**Task instructions**
Rewrite the entries below, replacing "Viewport:" with "Display area:" wherever it occurs and leaving everything else unchanged.

**Material provided**
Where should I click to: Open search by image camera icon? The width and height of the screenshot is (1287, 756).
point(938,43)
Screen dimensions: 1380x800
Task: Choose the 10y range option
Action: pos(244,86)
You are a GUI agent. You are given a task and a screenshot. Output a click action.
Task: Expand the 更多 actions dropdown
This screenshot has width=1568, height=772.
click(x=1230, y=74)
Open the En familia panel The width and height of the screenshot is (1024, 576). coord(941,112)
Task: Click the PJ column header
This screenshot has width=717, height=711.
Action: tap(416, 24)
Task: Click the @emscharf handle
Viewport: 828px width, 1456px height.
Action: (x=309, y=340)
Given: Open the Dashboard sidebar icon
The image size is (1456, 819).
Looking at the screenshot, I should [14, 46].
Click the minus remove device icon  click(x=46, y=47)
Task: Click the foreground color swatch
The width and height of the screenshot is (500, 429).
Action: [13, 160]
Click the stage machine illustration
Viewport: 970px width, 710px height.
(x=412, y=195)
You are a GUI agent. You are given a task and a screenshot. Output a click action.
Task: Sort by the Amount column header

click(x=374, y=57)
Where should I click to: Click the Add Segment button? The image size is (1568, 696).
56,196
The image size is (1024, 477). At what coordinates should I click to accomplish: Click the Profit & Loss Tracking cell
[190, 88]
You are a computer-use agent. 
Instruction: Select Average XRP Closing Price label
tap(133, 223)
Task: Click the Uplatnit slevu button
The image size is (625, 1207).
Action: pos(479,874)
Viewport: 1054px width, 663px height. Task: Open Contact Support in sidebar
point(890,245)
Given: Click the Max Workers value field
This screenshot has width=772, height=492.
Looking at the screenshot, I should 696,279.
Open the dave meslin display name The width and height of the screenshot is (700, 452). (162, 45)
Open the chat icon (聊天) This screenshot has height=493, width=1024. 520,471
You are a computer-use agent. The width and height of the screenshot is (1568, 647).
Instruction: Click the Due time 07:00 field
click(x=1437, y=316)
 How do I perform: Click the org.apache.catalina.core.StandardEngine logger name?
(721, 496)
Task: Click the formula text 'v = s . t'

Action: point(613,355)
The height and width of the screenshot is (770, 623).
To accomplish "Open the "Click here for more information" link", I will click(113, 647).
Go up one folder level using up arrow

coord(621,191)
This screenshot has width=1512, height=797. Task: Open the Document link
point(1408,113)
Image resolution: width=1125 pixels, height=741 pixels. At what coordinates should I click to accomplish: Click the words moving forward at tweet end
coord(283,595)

**Result**
Where should I click to: Open search by image camera icon? The width and height of the screenshot is (1287, 756).
point(938,43)
Screen dimensions: 1380x800
Task: Choose the 10y range option
Action: pos(244,86)
You are a GUI agent. You are given a task and a screenshot. Output a click action.
Task: Expand the 更多 actions dropdown
This screenshot has width=1568, height=772.
click(x=1230, y=74)
Open the En familia panel The width and height of the screenshot is (1024, 576). coord(941,112)
Task: Click the PJ column header
This screenshot has width=717, height=711.
Action: tap(416, 24)
Task: Click the @emscharf handle
Display area: 828px width, 1456px height.
Action: (x=309, y=340)
Given: Open the Dashboard sidebar icon
The image size is (1456, 819).
Looking at the screenshot, I should [14, 46].
Click the minus remove device icon  click(x=46, y=47)
Task: Click the foreground color swatch
The width and height of the screenshot is (500, 429).
Action: [13, 160]
Click the stage machine illustration
Display area: 970px width, 710px height.
(x=412, y=195)
You are a GUI agent. You are given a task and a screenshot. Output a click action.
Task: Sort by the Amount column header

click(x=374, y=57)
Where should I click to: Click the Add Segment button? The image size is (1568, 696).
56,196
The image size is (1024, 477). At what coordinates should I click to accomplish: Click the Profit & Loss Tracking cell
[190, 88]
You are a computer-use agent. 
Instruction: Select Average XRP Closing Price label
tap(133, 223)
Task: Click the Uplatnit slevu button
The image size is (625, 1207).
Action: pos(479,874)
Display area: 1054px width, 663px height. Task: Open Contact Support in sidebar
point(890,245)
Given: Click the Max Workers value field
This screenshot has width=772, height=492.
Looking at the screenshot, I should 696,279.
Open the dave meslin display name The width and height of the screenshot is (700, 452). (162, 45)
Open the chat icon (聊天) This screenshot has height=493, width=1024. 520,471
You are a computer-use agent. The width and height of the screenshot is (1568, 647).
Instruction: Click the Due time 07:00 field
click(x=1437, y=316)
 How do I perform: Click the org.apache.catalina.core.StandardEngine logger name?
(721, 496)
Task: Click the formula text 'v = s . t'

Action: point(613,355)
The height and width of the screenshot is (770, 623).
To accomplish "Open the "Click here for more information" link", I will click(113, 647).
Go up one folder level using up arrow

coord(621,191)
This screenshot has width=1512, height=797. Task: Open the Document link
point(1408,113)
Image resolution: width=1125 pixels, height=741 pixels. At what coordinates should I click to accomplish: Click the words moving forward at tweet end
coord(283,595)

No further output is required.